Ribosomal insertion-like elements in Drosophila melanogaster are interspersed with mobile sequences

Abstract

Sequences homologous to the type 1 ribosomal DNA insertion occur in the chromocenter and in one location on the fourth chromosome of Drosophila melanogaster. Ribosomal insertion-like elements frequently occur in the form of tandem repeats and are often interspersed with nonhomologous DNA. Sequences that interrupt of flank insertion-like elements are members of diverged repeated DNA families. Members of five of these interspersed sequence families are located at multiple euchromatic sites as well as in the chromocenter. The euchromatic sites differ greatly in the gt-1 and gt-X11 stocks of D. melanogaster, suggesting that these sequence families are mobile in the genome. No long inverted repeats were detected in any of these interspersed sequences. One sequence, called 101F, interrupts a ribosomal insertion-like element; the nucleotide sequences across the boundaries between 101F and ribosomal insertion have been determined. A stretch of 13 base pairs that is present once in the ribosomal insertion is repeated at the ends of the 101F sequence, suggesting a target site duplication. Within the 101F element, no extended direct or inverted repeat sequence exists.

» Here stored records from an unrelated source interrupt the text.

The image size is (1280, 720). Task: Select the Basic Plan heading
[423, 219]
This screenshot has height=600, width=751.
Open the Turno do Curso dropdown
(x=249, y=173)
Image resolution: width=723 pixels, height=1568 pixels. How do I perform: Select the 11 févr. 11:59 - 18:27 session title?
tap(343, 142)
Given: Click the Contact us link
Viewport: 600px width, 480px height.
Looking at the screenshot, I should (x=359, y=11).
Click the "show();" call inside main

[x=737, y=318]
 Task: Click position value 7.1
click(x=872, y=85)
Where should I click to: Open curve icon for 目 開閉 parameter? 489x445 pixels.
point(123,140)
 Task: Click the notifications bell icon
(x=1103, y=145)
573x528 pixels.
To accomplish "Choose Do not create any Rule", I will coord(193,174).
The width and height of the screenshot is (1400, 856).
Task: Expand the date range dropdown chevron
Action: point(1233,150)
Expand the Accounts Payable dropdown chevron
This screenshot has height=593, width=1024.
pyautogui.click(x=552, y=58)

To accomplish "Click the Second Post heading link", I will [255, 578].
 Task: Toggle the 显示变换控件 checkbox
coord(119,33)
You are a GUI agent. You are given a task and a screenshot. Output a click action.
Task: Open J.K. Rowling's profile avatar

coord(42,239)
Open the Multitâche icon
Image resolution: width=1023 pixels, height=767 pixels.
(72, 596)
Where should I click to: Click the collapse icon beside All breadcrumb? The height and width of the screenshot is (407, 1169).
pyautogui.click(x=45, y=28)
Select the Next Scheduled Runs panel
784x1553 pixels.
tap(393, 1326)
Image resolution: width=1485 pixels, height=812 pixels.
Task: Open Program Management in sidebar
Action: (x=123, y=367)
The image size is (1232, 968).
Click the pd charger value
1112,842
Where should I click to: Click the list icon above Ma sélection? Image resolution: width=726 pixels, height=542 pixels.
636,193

The interspersed repeated sequences studied are transcribed into rare, heterogeneous, poly(A)-lacking nuclear RNA molecules. In one case, we showed that both strands of a flanking sequence are transcribed, but to a different extent. With respect to structural features and the nature of their transcripts, the sequences described here are distinct from other known transposable elements in Drosophila.